• [Your objective] Copy out every line of the material below word for word, leaving the pictures out.

[Text and item location entries]
┏━━
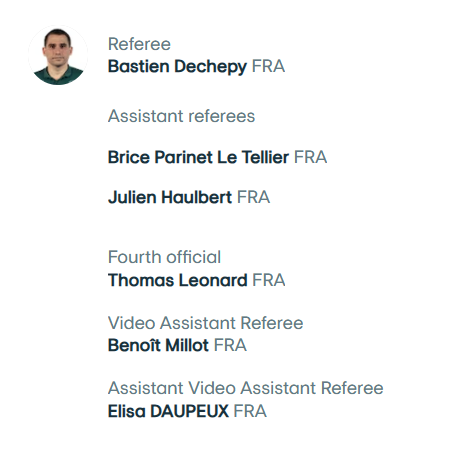Open Brice Parinet Le Tellier's entry
Image resolution: width=464 pixels, height=460 pixels.
point(198,157)
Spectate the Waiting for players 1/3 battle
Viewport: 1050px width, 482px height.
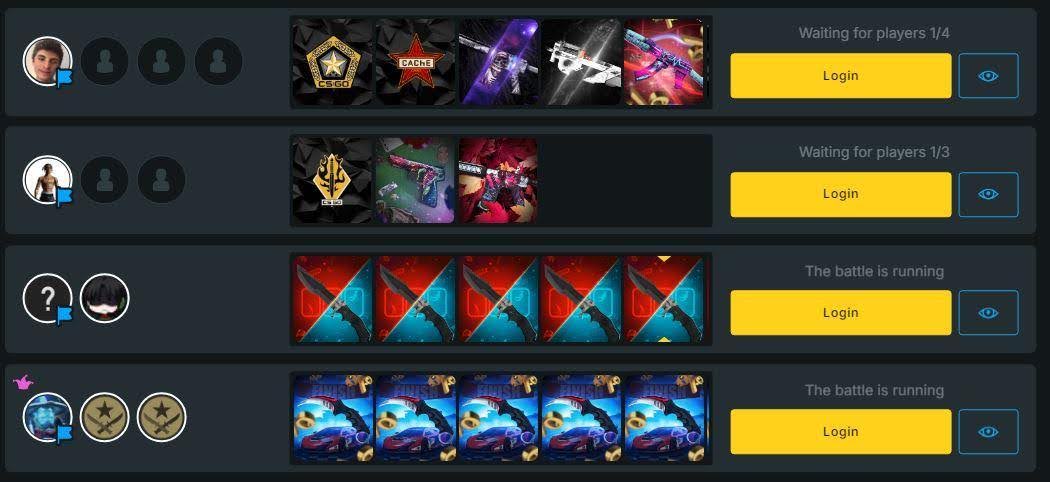[988, 194]
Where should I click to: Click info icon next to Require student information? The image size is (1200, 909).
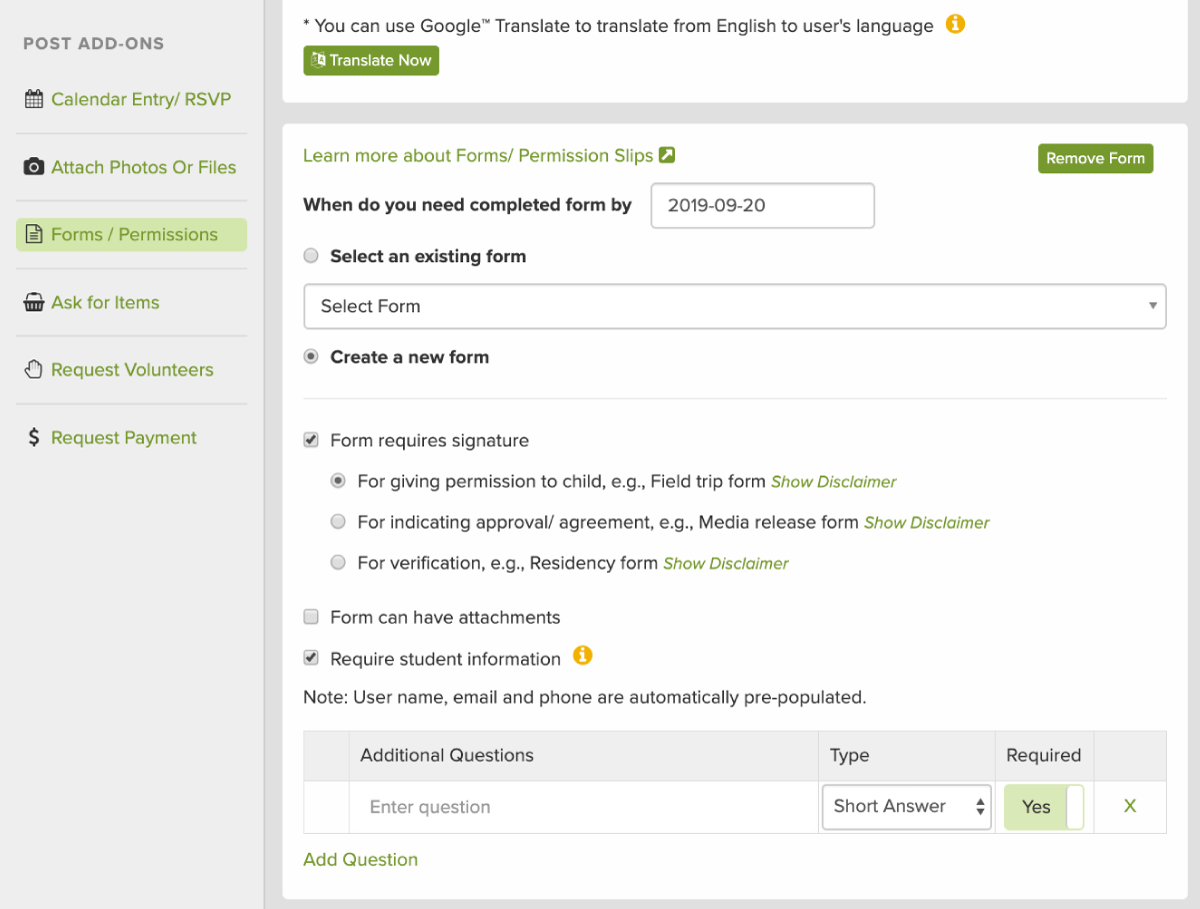click(x=582, y=656)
┗━━
• [Result of the task]
Open Brice Parinet Le Tellier's entry
Image resolution: width=464 pixels, height=460 pixels.
point(198,157)
Spectate the Waiting for players 1/3 battle
Viewport: 1050px width, 482px height.
[988, 194]
Where should I click to: Click info icon next to Require student information? The image size is (1200, 909).
click(x=582, y=656)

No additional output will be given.